Reporter: Nina Dwiantika | Editor: Rizki Caturini
JAKARTA. Otoritas Jasa Keuangan (OJK) tegas semprit perbankan yang tidak mengutamakan kehati-hatian dalam menjalankan bisnis. Kasus pembobolan PT Bank Tabungan Negara Tbk (BTN) yang membuat total dana milik nasabah BTN raib sebesar Rp 258 miliar disebut melanggar standar operasional prosedur (SOP) dalam mencari sumber dana simpanan.
Irwan Lubis, Deputi Komisioner Pengawasan Perbankan III OJK mengatakan, BTN telah mendapatkan sederet sanksi antara lain dilarang melayani pembukaan semua jenis rekening baru untuk tabungan, giro dan deposito. Juga dilarang memanfaatkan tenaga alih daya hingga OJK dan juga melarang BTN untuk membuka kantor cabang baru sampai risiko operasional kembali normal.
“Hukuman berat ini agar ada efek jera bagi bank tersebut,” kata Irwan, kepada KONTAN, Rabu (22/3).
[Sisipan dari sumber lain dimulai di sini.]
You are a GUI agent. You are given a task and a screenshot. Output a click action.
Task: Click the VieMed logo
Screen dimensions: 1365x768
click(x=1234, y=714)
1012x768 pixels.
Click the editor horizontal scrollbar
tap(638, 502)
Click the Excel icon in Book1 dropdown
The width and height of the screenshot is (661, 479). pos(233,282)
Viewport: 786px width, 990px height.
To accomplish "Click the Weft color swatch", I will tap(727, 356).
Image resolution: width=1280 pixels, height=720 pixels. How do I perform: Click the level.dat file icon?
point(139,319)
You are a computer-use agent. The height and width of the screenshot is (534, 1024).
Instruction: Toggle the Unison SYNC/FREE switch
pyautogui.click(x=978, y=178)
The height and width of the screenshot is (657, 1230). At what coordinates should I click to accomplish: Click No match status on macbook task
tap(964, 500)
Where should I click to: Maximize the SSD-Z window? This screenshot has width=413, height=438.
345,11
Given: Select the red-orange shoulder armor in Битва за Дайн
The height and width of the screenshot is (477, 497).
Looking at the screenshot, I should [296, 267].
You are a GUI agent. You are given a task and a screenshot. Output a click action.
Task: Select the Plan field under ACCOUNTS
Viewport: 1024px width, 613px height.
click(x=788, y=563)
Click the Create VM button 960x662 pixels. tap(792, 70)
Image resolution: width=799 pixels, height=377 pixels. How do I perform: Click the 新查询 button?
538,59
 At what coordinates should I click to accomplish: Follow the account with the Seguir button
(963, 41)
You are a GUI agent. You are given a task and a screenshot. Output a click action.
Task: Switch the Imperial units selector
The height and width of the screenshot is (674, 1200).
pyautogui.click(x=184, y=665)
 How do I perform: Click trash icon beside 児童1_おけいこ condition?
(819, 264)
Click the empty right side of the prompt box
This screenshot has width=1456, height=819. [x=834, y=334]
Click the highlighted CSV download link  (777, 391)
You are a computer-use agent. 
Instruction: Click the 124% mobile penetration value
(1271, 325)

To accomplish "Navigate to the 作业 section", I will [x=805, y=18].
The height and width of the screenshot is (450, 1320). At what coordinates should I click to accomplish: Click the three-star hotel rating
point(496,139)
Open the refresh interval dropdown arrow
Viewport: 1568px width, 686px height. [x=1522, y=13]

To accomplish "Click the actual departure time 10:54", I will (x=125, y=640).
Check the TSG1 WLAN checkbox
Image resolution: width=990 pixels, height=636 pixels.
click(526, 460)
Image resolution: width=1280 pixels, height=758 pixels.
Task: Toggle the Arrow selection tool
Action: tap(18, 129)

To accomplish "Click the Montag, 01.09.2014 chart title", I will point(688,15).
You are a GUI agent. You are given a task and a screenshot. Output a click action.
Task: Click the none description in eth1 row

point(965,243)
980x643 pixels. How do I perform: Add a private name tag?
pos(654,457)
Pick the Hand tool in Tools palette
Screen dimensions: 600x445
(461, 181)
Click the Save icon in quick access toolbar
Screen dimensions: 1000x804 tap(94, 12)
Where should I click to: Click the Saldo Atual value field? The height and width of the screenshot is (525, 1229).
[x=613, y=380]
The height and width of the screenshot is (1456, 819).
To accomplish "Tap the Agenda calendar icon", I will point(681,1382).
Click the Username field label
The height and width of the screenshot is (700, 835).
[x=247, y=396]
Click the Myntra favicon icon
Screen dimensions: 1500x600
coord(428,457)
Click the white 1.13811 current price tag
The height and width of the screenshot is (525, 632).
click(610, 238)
Pengawas perbankan ini meminta kepada BTN untuk membentuk tindakan supervisi dan memberikan waktu satu tahun bagi bank berpelat merah ini dalam memperbaiki kualitas internal, bisnis proses dan risiko operasional.
Jika dalam waktu kurang satu tahun BTN telah memperbaiki kualitas internal, bisnis proses dan risiko operasional maka OJK akan mencabut sanksi-sanksi tersebut. Namun, OJK akan tetap mengawasi pergerakan bisnis BTN sampai benar-benar bersih dari tindakan kejahatan perbankan yang merugikan.
Irwan bilang, terkait kasus fraud yang juga melibatkan orang dalam ini, BTN itu tidak tertib dalam menjalankan bisnis. Misalnya, BTN memanfaatkan tenaga pihak ketiga atau alih daya dalam menjaring dana simpanan. Padahal dalam proses menempatan deposito, nasabah harus datang ke kantor dan tatap muka dengan petugas kantor untuk memperoleh data. “Bukan menggunakan tenaga perantara,” ungkapnya.
Ke depan, OJK akan terus berkoordinasi dengan tim pengawas perbankan. Jangan sampai kasus ini terulang atau dicontoh oleh perbankan lain. Sejauh ini, Irwan bilang, pengawas perbankan tidak melihat ada bank-bank lain yang melakukan praktek seperti BTN.